In various ways, this is likely a question that we are all asking ourselves. Even if you have experienced disease, have moved away, lost a relative or even a job, taken a pet or divorced, ate or exercised more, spent more time in the shower, or carried the same clothes every day, it's an inexorable truth that the pandemic has changed. But since, that? And when are we going to have the answers to these questions because there's definitely going to be a time when we're going to make our own balance? What could be the psychological impact of living in the pandemic? Will it change us forever?

<x) Epidemia and Society: From Black Death to Tashmen.
Snowden has spent 40 years studying pandemics. And last spring, as soon as his phone went crazy with calls that wanted to know what the story about Covid 19 said, all of his life was sitting on his lap. He was infected with coronarys.
Snouden believes that Coddy-19shi was not an ordinary event. All pandemic “torments societies through the specific weak points that people have created through their connections to the environment, other species and each other,” he says. Each pandemic has its own characteristics, and the latter is similar to the bubonic plague that affects mental health. Snouden sees a second pandemic coming “like the train of the first ward of Covid-19... [is] psychological pandemic”.
Oifi O'Donova, associate professor of psychiatry at the California Institute for Neuroshcence, specialising in trauma, agrees.
“We are facing so many layers of uncertainty,” she says. The very horrible things have happened and will happen to others, and we don't know when, who or who, and yet, it's really very Cognitically and psychologically demanding. ”
The impact is being experienced in the entire body, she adds, because when people perceive a threat, abstract or concrete, they activate biological stress in response. Cortizol mobilizes glucose. The immune system is torn down, increasing levels of inflammation. This affects brain functions, making people more sensitive to threats and less sensitive to rewards.
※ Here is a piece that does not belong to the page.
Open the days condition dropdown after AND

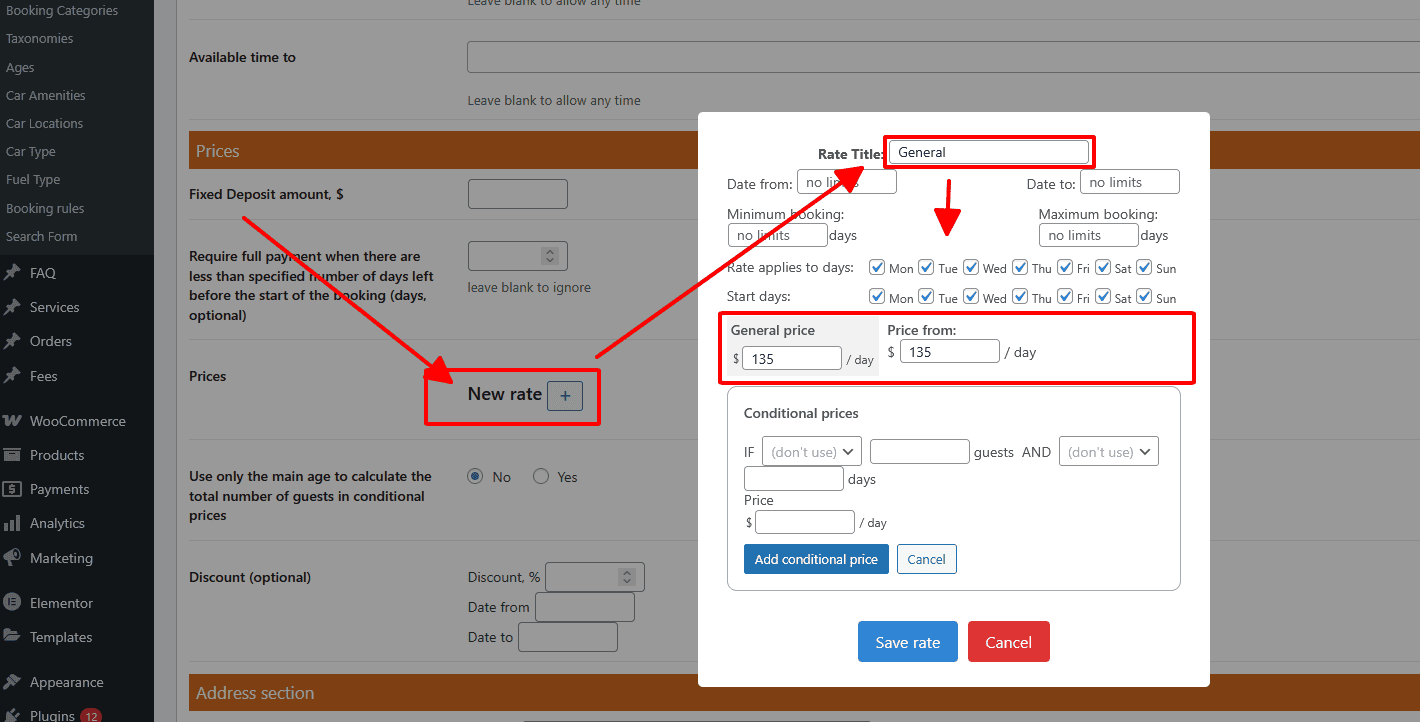click(x=1108, y=452)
In practice, it means that your immune system can be activated simply by listening to someone coughing around you, or simply by looking at people in masks or by spreading the blue surgical color, or by a stranger walking toward you, or even by the electric inhalation of a friend who appears in the background of the Zoom phone call.
The unique characteristics of Covid 19 play an important role in creating this sense of uncertainty.
The “disease is much more complex than previously imagined”, Snouden says.
There is no new normality. Just an escape that evolves. One more simple question, you're “? ” is heavily burdened with hidden questions (not infected?) and rarely brings any direct answers.
Thomas Dixon, an emotional historian at the University of London in Queen Mary, says that when the pandemic struck us, he was not writing the phrase “in e-mail. I hope this message finds you well. ”
Psychotherapist Filipa Perry says that “people are becoming a kind of “o-person”. The masks make us insolent.
However, no element of David-19 has dehumanized humans more than the way it has led us to experience death. Individuals become birdlike units in long and increasing numbers, of course. But before statistics are made, the dead are condemned to isolation. “They automatically depersonize,” says Snouden. He lost his sister during the pandemic. I haven't seen her, and she was with the family... the pandemic is breaking ties and saying to the people. ”
The emotional historian, Thomas Dixon, believes that the pandemic is similar to the “world war”.
I guess we'll have a global recession. There will be serious suffering and inequality of poverty. It's a world event with serious emotional consequences,” he says.